Saturday, 16 July 2022

Mick O'Donnell On Semantics–Grammar Mappings

 Mick O'Donnell replied to David Rose on sys-func on 11/7/22 at 22:01:

Firstly, one example from a non-Martin model does not validate your claim that ALL Hallidayan models map 1-to-1 from Semantics to Grammar.

Secondly, Yes, I agree that there is an apparent one to one mapping from Speech Function to Grammatical Realisation in Geoff's model. But in this case, I take this as a good thing. If we take seriously the claim that differences in form relate to differences in meaningthere should be semantic differences between the different grammatical metaphors.

The problem really stems from whether you are looking at the mapping of partial semantic specifications (which should have alternative realisation possibilities) or whether you are looking at mapping full semantic specifications (which should constrain the possibilities down to a single form).

In things I have looked at, it is often the case that two sentences are ideationally the same, but textually (informationally) different (e.g., John gave Mary a book vs Mary was given a book by John; or John might be leaving vs. John is possibly leaving). Just looking at the ideational meaning in isolation, there are multiple ways the meaning can be realised. But when one takes ideational, interpersonal and textual meaning all together at once, the [sic] will ideally be a single utterance that realises that meaning.

(exceptions here:
i) I am ignoring here the possibility that some models allow Context of Situation to "skip" semantics and affect lexico-grammatical choices without mediation of semantic choices. Add to this Context of Culture difference (which may lead to different ways in which a meaning is mapped onto form)

ii) some differences in form may not have any correlation in meaning, e.g., is there a meaning difference between "the man that I saw" and "the man who I saw"? Or between [sic]
In the case of Geoff's network, the difference in ways to ask for information are not so much cross-metafunction, but intra-metafunction: the different sub-choices reflect different interpersonal strategies for getting information. And as this network offers a complete speech-functional account of the possibilities, the end-points can be attached to definite lxg realisations.

We only get a many-to-one mapping between semantics and form when we work on partial semantic descriptions (e.g., demand:information). As I say above, a complete specification of meaning should result in a complete specification of form (barring as I said above models where context skips semantics to directly affect form choices)


Blogger Comments:

[1] To be clear, Halliday's theory distinguishes between 'compact' and 'dispersed' grammatical realisations of semantic systems, and adds that compactly realised systems 'may become dispersed in their realisation through grammatical metaphor'  (Halliday & Matthiessen 2014: 666-7).

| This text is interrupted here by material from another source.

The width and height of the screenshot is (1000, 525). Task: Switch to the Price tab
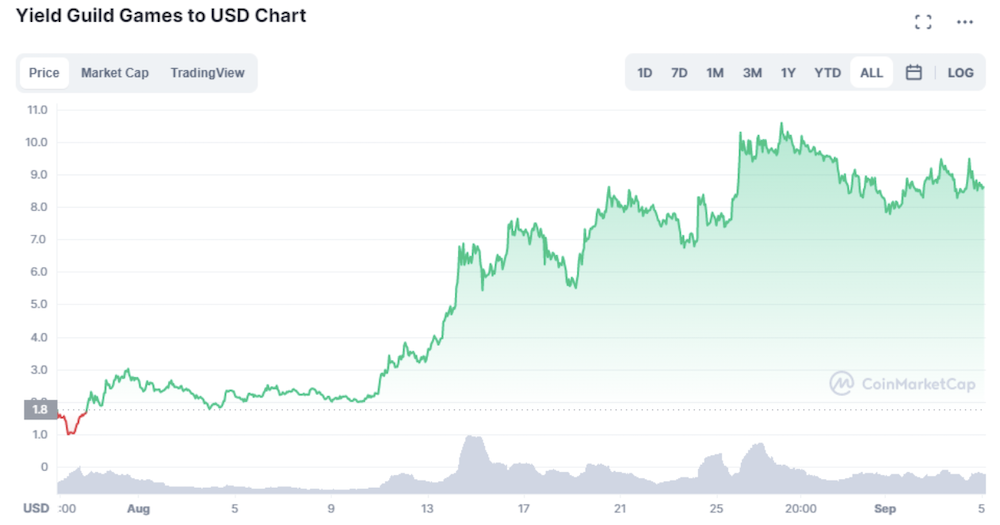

[2] To be clear, the speech function network under discussion is from Hasan (1983), and its gloss includes one-to-many mappings between semantic features and grammatical realisations; see the previous post.

[3] Here again O'Donnell follows Fawcett in misconstruing the semantics-grammar relation as a relation between meaning and form. To be clear, in SFL Theory, grammatical form is modelled as a rank scale, and forms (e.g. nominal group) are interpreted in terms of their function in realising meaning (e.g. Phenomenon). In the absence of metaphor, semantics and grammatical function agree (are congruent).

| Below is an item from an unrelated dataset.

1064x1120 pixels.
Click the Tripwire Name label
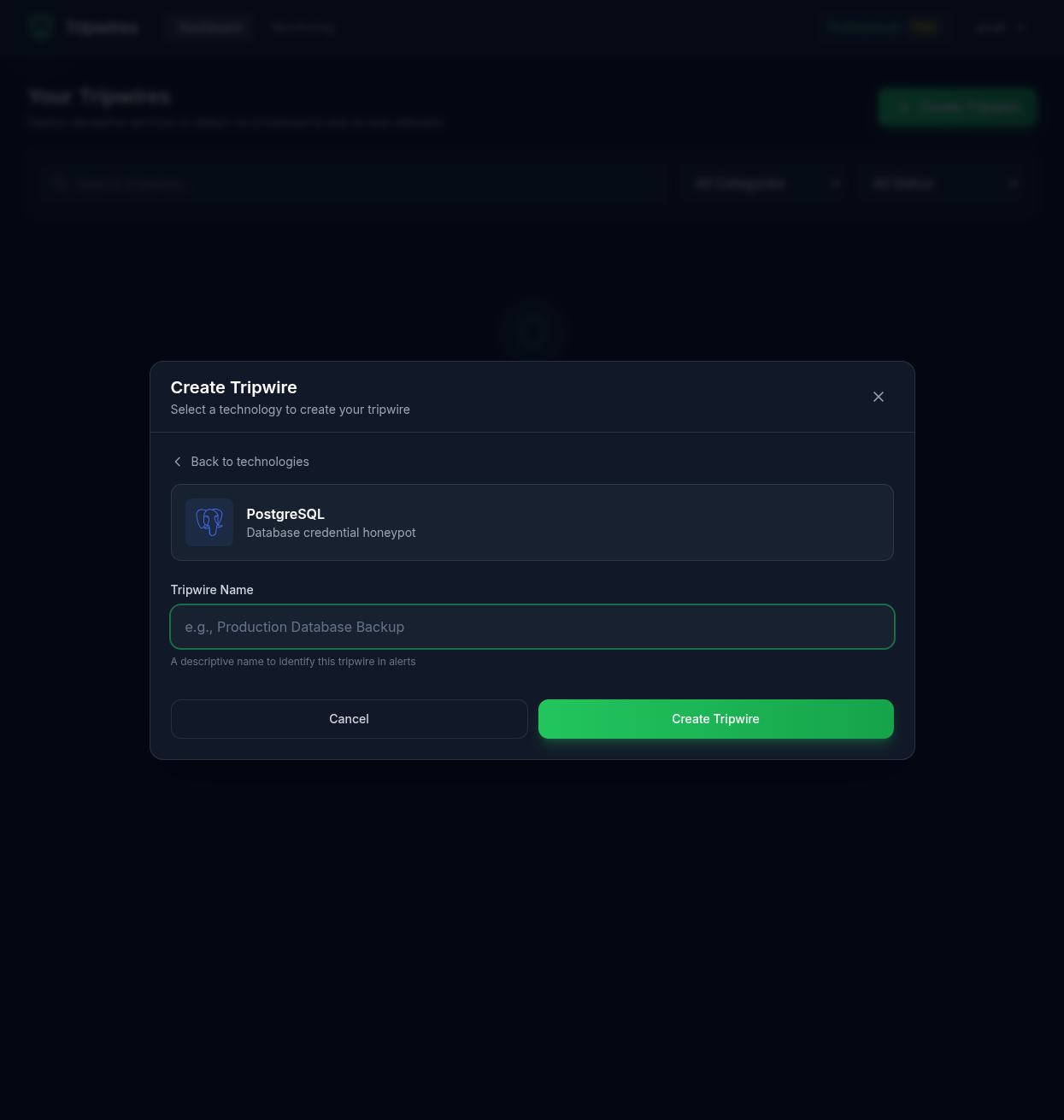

[4] To be clear, the notion of different forms realising different meanings is independent of grammatical metaphor, and grammatical metaphor is not a meaning-form relation, but an incongruence between the function of a form (grammar) and the meaning that it realises (semantics).

[5] To be clear, here O'Donnell introduces two 'red herrings': agnate structures and the integration of metafunctional meanings into a single syntagm, as evidence on the question of whether or not there are one-to-one mappings between semantic and lexicogrammatical features.

[6] To be clear, the notion of semantics being "skipped" is nonsensical. Linguistic strata are the same phenomenon viewed at different levels of symbolic abstraction. In terms of the ideational metafunction, Halliday & Matthiessen (1999: 237) write:

Of course, what we are recognising here as two distinct constructions, the semantic and the grammatical, never had or could have had any existence the one prior to the other; they are our analytic representation of the overall semioticising of experience — how experience is construed into meaning.

[7] To be clear, SPEECH FUNCTION is an interpersonal system, and since the network from Hasan (1983) is part of her SPEECH FUNCTION system, it is necessarily "intra-metfunction".

[8] To be clear, although O'Donnell begins by continuing his argument against Rose's false claim that Halliday's theory posits a one-to-one mapping between semantic and grammatical features (first paragraph), he soon forgets what side of the argument he is on, and switches to arguing for Rose's claim, and ends by concluding in its favour (final paragraph). The switch begins when O'Donnell assesses what he wrongly accepts as a one-to-one mapping as 'a good thing' (second paragraph).